Alıştırma:
Aşağıdaki kayıtlarda "value" kelimesini içeren satırları süz ve bu satırların her birini kopyala.

Verilen Kayıtlar:
══════
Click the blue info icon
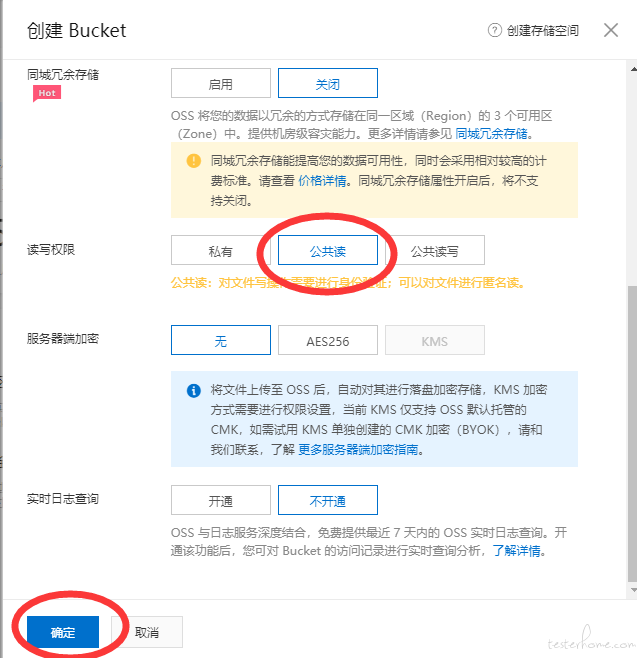Viewport: 637px width, 658px height. click(193, 390)
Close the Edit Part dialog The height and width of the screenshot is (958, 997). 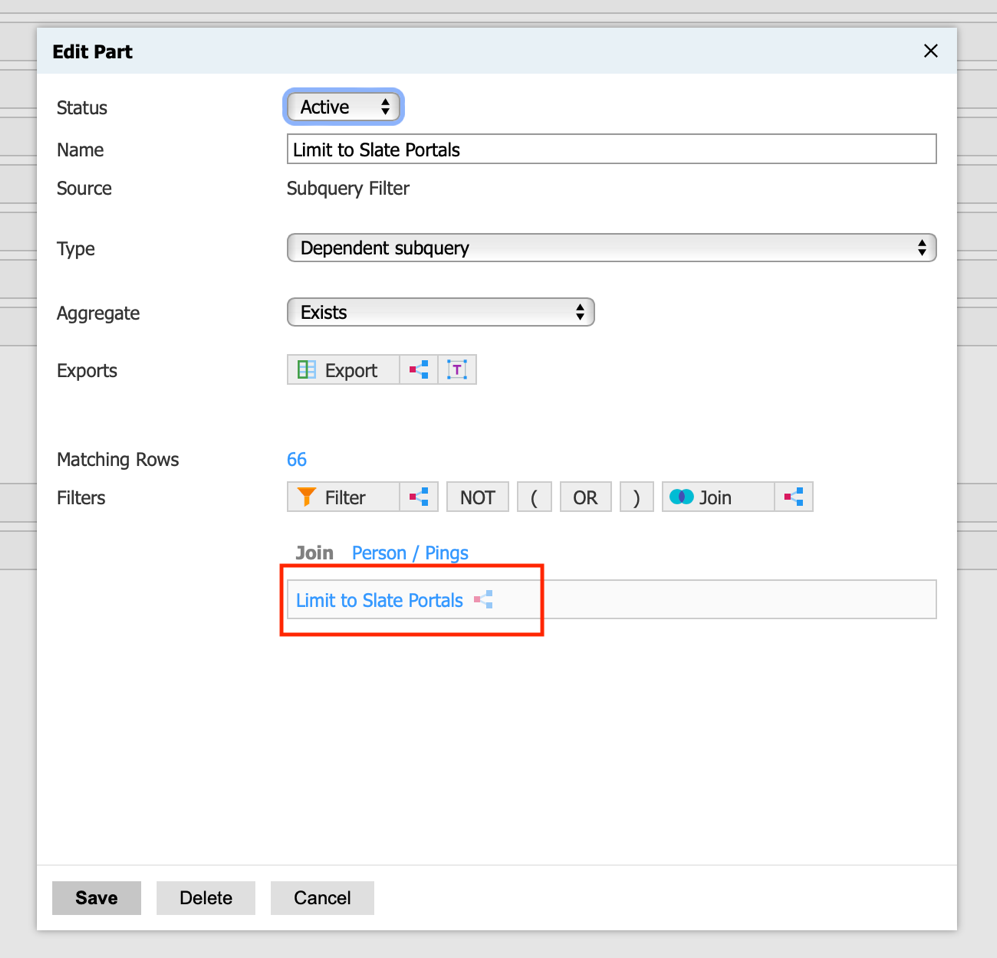[930, 51]
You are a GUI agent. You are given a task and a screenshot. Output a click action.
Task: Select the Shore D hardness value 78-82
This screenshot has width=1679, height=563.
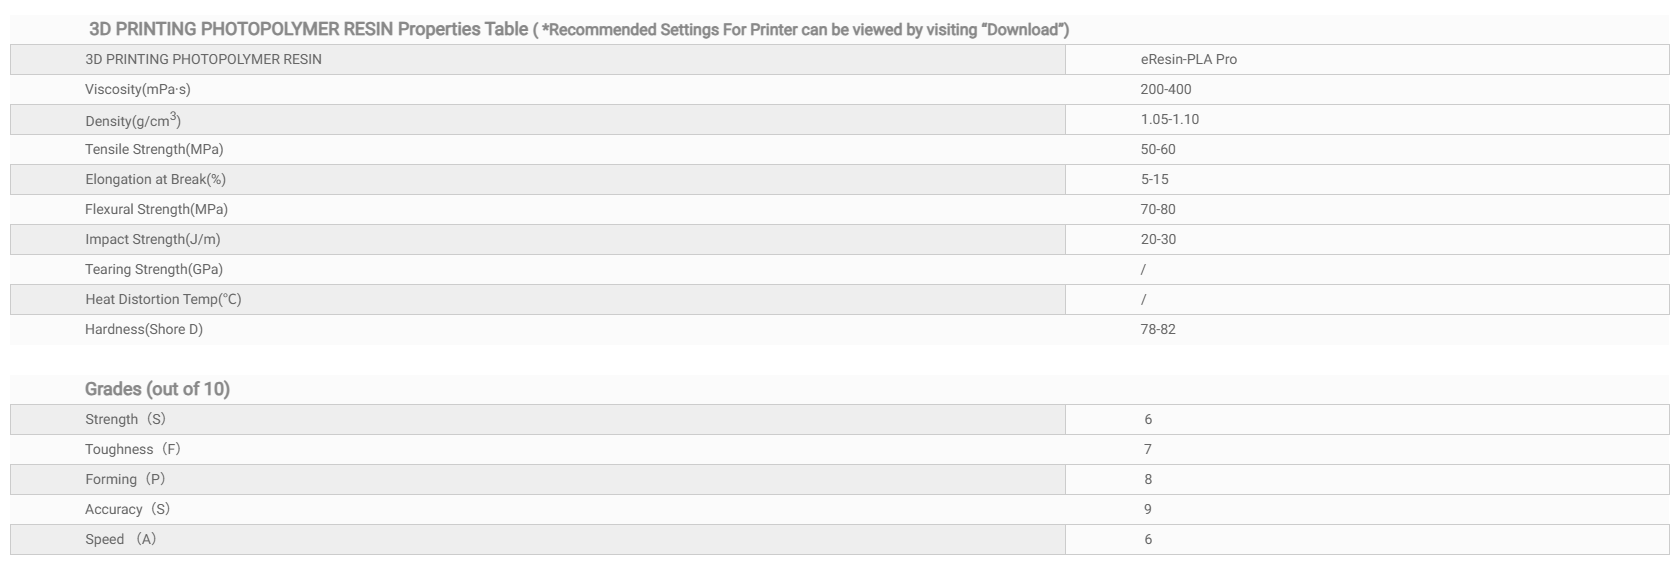pyautogui.click(x=1157, y=329)
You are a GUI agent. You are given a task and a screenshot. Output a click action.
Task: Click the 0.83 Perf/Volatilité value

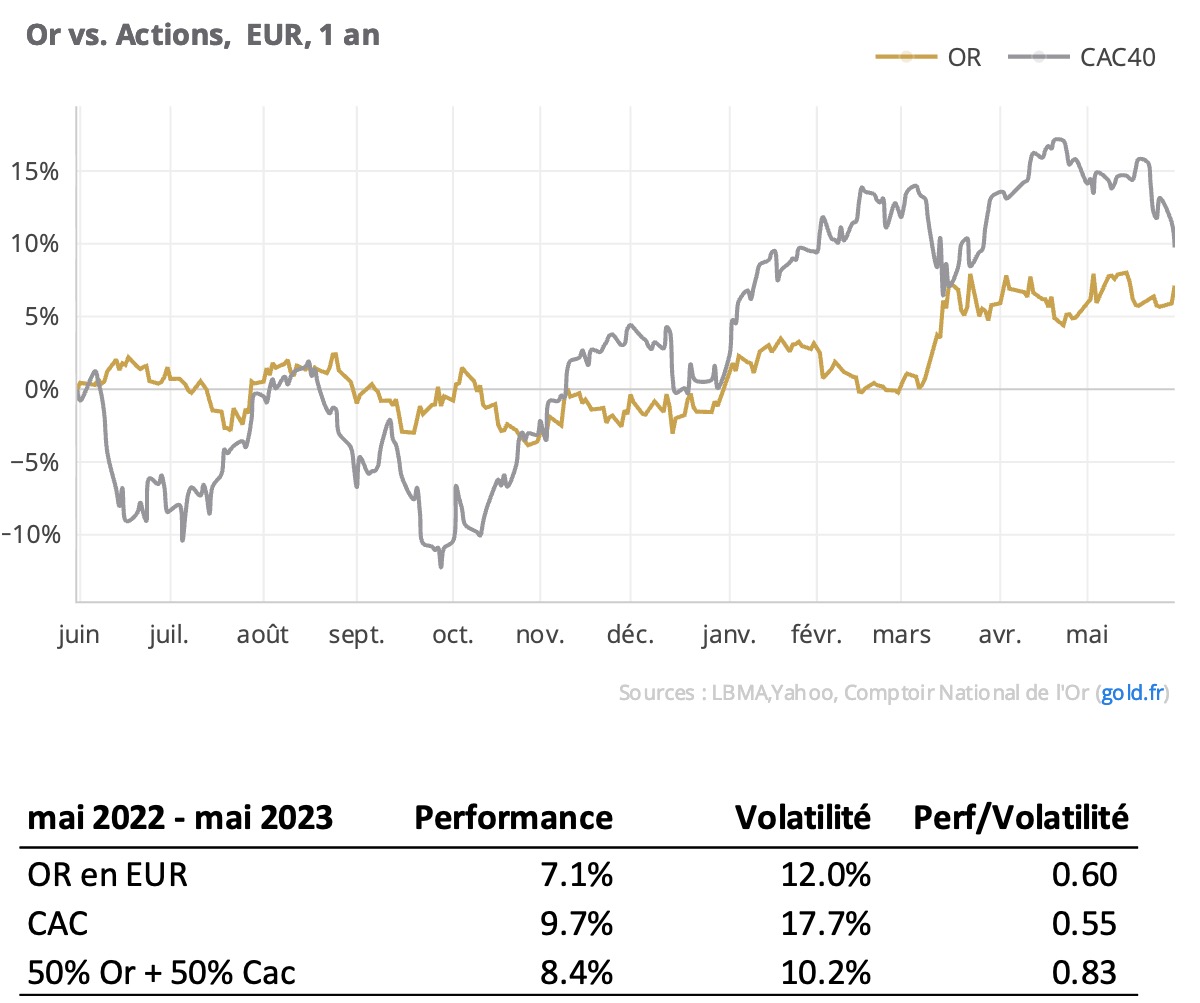[x=1086, y=971]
══════
Çıktı:
Task: Select the Shore D hardness value 78-82
Task: Click the 0.83 Perf/Volatilité value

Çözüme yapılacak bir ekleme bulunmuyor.